Today, his insights teams fall under one of three umbrellas: enterprise brands, front of store, and pharmacy. His main focus is on looking across the CVS Health brands to understand their overall positionings and value propositions, stressing that the brand personality and voice needs to be clear and consistent.
“Using insights to build, refine and pressure-test the brand positioning is so important,” he says. “Every word matters, and it all conveys the purpose and meaning behind the brand.” The goal of any rebranding effort is to communicate the focus to everyone who touches the brand. “The weight of trying to get that really right, clear and impactful is a challenge, but exciting,” he says.
He is most proud of the work his team has done to help marketing, store design, merchandising and senior leaders develop a deeper understanding of CVS Health’s retail consumers. One way his team is doing that is through customer immersion sessions between senior executives and customers/patients. “We take off our business hats and they stay in their consumer role,” he says. Pairs go on shopping missions and reconvene to share experiences or listen to speakers on a variety of topics to understand what the company could be doing in the places it offers care.
Bettencourt has repeatedly seen the lasting impression these sessions have on senior leadership. “It helps them stay very closely aligned to the mindset of our audiences,” he says. “We’ve helped to develop an internal understanding of what motivates shoppers, who our competitive set is, and what we need to do to win shoppers and grow the business.”

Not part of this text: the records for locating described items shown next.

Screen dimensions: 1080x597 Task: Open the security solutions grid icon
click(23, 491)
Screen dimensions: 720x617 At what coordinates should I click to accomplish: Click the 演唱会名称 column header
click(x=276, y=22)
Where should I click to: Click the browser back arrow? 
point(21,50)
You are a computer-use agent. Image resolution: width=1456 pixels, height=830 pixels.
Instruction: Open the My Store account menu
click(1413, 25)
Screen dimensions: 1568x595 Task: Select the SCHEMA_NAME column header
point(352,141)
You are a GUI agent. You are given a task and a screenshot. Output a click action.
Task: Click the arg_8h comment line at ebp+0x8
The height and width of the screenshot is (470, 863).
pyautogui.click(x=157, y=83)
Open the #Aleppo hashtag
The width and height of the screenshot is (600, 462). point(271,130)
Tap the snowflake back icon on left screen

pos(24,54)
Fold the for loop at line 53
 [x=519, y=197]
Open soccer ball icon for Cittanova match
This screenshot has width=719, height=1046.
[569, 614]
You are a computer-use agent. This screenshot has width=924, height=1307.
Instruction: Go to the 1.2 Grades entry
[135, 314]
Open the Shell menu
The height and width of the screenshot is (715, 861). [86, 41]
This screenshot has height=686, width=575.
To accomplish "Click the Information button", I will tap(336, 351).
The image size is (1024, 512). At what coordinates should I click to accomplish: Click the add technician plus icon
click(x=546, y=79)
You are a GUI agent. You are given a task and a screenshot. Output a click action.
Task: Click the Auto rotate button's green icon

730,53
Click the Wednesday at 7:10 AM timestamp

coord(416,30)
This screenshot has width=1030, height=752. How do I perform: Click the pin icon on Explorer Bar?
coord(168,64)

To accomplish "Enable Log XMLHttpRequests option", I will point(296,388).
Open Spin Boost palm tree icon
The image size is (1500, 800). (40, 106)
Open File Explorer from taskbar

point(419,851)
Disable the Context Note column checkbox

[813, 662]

The company is responding with changes across the business, with his team embedded throughout the process, Bettencourt says. “It’s gratifying to see the changes that CVS is creating are working. Consumers are responding favorably, and many are resulting in increased trips and unit movement — a first indicator that consumers are recognizing and appreciating how CVS Pharmacy is evolving.”
Into the Future
Bettencourt says his team is increasingly adding technology into its insights work, most recently incorporating neuroscience to understand the impact store changes have had on non-conscious perceptions of the CVS Pharmacy brand. The team is collaborating with research company partners to discuss the role of AI and how it can start to incorporate the technology into overall concept testing and message development. “It’s feedback that consumers can’t articulate,” he says. “Even if they tried to guess, they’d lead us in a different direction.”
He and his team are also working with the neuroscience team at NielsenIQ, using EEG caps to monitor consumers’ brain activity in relation to their work. “We can tell what elements of our new store are really driving a brand connection,” he says. “That’s just something you can never ask consumers.”